• _Teste sua compreensão_:
1. Segundo o texto sobre a glorificação do “ter”, quais coisas perfeitas aparecem como exemplos de padrões impossíveis de se conseguir?
2. Dê continuidade ao texto sobre a glorificação do “ter” a partir da última frase apresentada.

• _Trecho selecionado_:
+===+

A glorificação do “ter”
- HP Charles

- 21 de jul. de 2023
- 3 min de leitura
Atualizado: 25 de nov. de 2023
Desde pequenos somos bombardeados com propagandas nos dizendo que precisamos ter certas coisas para sermos aceitos, para pertecer a tal grupo ou sermos notados.
Isso eventualmente vai estabelecer padrões impossíveis de se conseguir, afetando diretamente nossa autoestima. Corpos perfeitos, casas perfeitas, carros perfeitos. A pressão é massiva e diária.
Esse é o recado difundido por uma sociedade decadente que entope os consultórios psquiátricos e consome toneladas de antidepressivos. Jovens tomando Viagra e adolescentes engolindo ansiolíticos como se fossem balas, se tornaram fatos comuns do dia a dia.

+===+

• _Informações fornecidas_:
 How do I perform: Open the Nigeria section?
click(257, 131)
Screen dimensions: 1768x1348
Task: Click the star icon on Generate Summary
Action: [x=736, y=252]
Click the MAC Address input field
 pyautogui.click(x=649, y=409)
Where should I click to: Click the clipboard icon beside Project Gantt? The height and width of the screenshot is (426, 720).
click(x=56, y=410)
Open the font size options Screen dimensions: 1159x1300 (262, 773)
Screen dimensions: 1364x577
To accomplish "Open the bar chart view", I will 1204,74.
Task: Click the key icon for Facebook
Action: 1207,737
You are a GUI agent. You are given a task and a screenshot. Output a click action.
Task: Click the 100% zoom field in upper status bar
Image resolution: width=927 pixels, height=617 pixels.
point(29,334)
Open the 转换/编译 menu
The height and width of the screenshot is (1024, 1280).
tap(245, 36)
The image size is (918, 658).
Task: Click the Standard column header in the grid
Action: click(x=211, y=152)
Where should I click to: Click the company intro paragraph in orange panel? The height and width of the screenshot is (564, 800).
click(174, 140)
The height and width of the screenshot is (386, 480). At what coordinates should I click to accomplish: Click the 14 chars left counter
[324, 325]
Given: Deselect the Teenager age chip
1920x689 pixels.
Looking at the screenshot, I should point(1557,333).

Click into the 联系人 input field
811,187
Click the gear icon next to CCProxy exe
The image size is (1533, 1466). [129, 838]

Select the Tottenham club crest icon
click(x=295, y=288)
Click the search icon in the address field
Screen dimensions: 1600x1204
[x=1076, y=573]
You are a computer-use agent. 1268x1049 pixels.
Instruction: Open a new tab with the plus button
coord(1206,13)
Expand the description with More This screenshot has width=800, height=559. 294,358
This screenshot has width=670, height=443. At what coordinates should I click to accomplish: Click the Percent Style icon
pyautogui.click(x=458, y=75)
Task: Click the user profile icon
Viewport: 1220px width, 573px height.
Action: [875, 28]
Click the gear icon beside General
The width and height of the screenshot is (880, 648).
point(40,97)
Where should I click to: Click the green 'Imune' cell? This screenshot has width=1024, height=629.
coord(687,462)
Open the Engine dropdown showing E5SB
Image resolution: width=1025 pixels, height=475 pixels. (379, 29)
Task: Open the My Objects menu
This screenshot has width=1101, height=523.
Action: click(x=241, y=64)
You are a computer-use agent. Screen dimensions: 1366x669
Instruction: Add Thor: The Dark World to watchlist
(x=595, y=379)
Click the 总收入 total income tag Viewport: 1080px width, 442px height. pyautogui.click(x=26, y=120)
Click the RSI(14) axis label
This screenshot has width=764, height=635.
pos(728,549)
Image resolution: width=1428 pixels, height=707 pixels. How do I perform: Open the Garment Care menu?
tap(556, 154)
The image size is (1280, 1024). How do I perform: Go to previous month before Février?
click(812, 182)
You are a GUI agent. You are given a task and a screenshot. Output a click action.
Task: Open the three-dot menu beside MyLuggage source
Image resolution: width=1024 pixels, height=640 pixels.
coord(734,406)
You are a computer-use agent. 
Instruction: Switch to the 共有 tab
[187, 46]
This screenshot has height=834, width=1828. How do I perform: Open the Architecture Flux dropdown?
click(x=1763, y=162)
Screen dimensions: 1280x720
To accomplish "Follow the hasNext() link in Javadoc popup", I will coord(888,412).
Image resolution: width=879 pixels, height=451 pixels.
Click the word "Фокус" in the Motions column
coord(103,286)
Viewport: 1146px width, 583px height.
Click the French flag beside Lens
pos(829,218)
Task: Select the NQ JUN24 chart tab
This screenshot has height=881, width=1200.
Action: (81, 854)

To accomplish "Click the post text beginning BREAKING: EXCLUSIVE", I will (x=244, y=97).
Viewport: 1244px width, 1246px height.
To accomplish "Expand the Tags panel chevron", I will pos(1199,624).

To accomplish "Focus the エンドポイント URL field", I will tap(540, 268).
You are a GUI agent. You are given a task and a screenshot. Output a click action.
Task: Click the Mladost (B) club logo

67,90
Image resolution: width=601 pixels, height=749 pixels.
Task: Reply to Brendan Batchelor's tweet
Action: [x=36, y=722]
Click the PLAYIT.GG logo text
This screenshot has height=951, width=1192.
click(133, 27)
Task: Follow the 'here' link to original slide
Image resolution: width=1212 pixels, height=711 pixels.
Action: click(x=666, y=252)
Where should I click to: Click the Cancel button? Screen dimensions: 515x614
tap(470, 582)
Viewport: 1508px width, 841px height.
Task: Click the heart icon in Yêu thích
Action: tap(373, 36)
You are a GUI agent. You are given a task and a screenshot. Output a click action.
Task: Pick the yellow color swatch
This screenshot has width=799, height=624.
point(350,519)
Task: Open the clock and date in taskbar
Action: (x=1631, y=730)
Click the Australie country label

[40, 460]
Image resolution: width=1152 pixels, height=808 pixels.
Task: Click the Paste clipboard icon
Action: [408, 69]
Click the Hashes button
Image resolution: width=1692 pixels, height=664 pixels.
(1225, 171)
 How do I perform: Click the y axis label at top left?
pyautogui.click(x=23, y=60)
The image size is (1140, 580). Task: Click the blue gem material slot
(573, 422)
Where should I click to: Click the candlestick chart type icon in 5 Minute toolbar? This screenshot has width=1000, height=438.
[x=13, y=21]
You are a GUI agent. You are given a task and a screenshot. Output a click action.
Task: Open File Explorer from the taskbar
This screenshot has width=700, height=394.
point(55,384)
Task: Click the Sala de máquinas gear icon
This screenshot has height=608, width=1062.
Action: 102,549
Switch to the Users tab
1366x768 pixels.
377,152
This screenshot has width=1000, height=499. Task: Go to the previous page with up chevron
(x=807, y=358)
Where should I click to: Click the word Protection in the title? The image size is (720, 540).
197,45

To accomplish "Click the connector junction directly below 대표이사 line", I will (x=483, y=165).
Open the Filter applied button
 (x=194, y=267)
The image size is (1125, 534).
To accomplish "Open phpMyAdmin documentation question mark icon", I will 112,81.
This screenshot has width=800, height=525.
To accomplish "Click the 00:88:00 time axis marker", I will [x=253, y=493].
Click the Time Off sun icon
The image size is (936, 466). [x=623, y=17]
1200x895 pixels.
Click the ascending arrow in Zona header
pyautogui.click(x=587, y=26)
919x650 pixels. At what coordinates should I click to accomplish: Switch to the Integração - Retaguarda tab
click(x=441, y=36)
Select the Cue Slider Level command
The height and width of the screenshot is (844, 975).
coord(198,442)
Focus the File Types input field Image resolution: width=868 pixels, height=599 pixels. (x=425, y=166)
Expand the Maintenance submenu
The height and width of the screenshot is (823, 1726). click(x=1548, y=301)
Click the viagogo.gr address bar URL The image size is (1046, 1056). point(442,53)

+===+

• _Respostas dos exercícios_:
1. Corpos perfeitos, casas perfeitas e carros perfeitos.

2.
Como explicar isso se não por uma deteriorização de valores e valoração do ter sobre o ser? O bombardeio da propaganda sobre o quão importante é a ambição e a cobiça gera uma expectativa inalcançável, e na televisão, no Instagram, todos são felizes. Há um filtro para parecer assim. Para ficar mais bonito, para ficar mais magro, para parecer mais potente, mais viril, mais tudo.
Deixa eu contar um segredo. Isso tudo é mentira. Aquela influencer que você inveja solta gases pela manhã. Aquele bombadão chora no banho porque os esteróides que ingere comprometem suas ereções, aquela atriz está fodida porque vê a idade chegar e os trabalhos raream.
Todos nós carregamos uma bagagem gerada pelas vicissitudes da vida, com perdas e tragédias pessoais, e por mais que tentemos controlar isso, não é possível.
Muitas vezes vivemos em função do que os outros pensarão de nós e nos colocamos etiquetas, nos operamos, nos entupimos de Botox, de álcool, de relações vazias, quando a única resposta é o afeto genuíno e não aquela bolsa maravilhosa.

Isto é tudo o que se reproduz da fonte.